2024 murder in Stockholm, Sweden

Mikael Janicki (Note: Michał Janicki) was a 39-year-old man who was shot dead in front of his 12-year-old son on 10 April 2024 in Stockholm. The murder received extensive media attention due to its ruthlessness.

==The murder==
On April 10 at around 18:15, Janicki and his 12-year-old son were cycling to Skärholmen swimming hall when they passed a group of youths standing in a pedestrian tunnel. Janicki told his son that he would "have a talk with those brats" then turned back to confront the group, it is unknown why he did this but it is believed to be related to something he heard the group say. The confrontation led to an argument during which the 17-year-old Mohammed Khalid Mohammed Mohammed produced a gun and fired a shot at the ground in front of Janicki's feet, Janicki attempted to disarm Mohammed when the perpetrator then fired two shots, hitting him in the chest and abdomen, killing him in front of his son. The son immediately called the emergency number 112 while the group ran away.
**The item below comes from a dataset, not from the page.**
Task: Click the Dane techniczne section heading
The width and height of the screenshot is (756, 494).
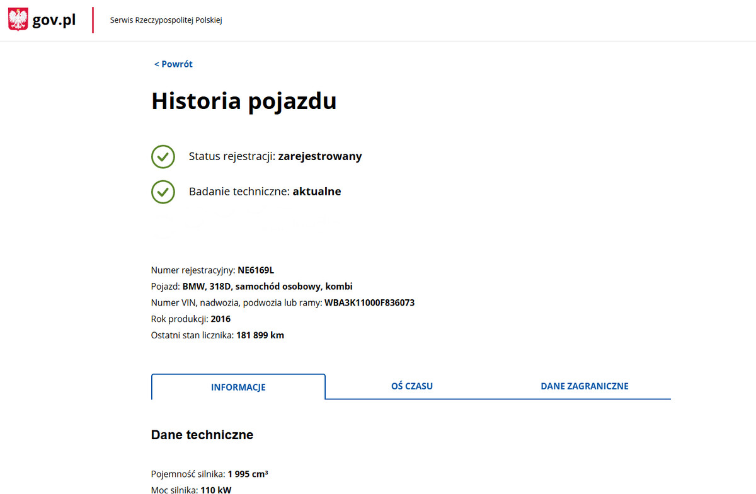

The next day, three of the youths were arrested but the police found that none of them were the shooter. The perpetrator was on the run for three days until police officers in Eskilstuna decided to search an apartment that smelled of cannabis and coincidentally found Mohammed.

==Reactions==
The murder caused nation-wide debate. Prime Minister Ulf Kristersson visited the memorial site for Mikael Janicki in Skärholmen and described the murder as “an animalistic savagery”. Sweden Democrats party leader Jimmie Åkesson stated that the party was “declaring full war” on gang crime.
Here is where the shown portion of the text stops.